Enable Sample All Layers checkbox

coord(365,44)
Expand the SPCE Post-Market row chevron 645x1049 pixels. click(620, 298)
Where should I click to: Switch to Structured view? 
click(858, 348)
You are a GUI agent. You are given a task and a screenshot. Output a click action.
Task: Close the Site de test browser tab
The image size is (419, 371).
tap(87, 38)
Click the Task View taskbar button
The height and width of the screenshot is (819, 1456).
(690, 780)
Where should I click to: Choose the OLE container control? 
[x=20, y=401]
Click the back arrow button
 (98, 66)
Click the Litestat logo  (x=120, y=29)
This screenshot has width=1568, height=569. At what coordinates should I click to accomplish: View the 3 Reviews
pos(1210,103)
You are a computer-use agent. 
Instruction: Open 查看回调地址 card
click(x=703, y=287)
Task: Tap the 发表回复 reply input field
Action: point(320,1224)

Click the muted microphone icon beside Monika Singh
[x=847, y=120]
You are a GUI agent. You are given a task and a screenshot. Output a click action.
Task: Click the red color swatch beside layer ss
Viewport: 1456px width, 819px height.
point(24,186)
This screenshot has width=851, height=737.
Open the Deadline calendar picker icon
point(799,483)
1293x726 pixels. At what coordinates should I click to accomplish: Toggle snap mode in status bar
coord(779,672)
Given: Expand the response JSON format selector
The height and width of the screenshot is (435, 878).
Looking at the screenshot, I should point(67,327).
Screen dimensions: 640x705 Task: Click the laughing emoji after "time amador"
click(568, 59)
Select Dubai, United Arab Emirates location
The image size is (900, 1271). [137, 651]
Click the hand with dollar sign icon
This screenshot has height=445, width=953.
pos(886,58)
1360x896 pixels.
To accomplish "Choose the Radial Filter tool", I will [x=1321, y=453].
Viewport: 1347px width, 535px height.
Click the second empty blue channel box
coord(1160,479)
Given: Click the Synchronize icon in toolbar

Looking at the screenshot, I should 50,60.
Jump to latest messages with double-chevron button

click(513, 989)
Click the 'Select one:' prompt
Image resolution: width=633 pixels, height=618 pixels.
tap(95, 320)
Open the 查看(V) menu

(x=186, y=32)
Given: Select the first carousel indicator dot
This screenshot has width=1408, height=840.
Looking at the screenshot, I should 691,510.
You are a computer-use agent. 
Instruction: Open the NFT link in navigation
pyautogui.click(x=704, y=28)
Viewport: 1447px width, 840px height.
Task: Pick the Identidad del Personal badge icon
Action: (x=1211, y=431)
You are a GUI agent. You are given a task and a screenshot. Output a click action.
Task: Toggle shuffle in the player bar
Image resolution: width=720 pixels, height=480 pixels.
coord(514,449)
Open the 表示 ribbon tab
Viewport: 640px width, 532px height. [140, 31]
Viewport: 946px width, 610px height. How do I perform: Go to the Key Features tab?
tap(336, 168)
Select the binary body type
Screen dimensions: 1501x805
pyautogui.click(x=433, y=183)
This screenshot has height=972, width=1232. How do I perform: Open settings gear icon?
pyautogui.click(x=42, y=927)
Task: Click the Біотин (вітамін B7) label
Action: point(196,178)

=-=-=

Arrange the rows from the start through the line containing "click(858, 348)" as a two-column CSV with the headers instruction and action. Make one row for each request, holding its text and its answer. Put each value in a single quoted field, with line breaks replaced by spaces.

In response –
instruction,action
"Enable Sample All Layers checkbox","coord(365,44)"
"Expand the SPCE Post-Market row chevron 645x1049 pixels.","click(620, 298)"
"Where should I click to: Switch to Structured view?","click(858, 348)"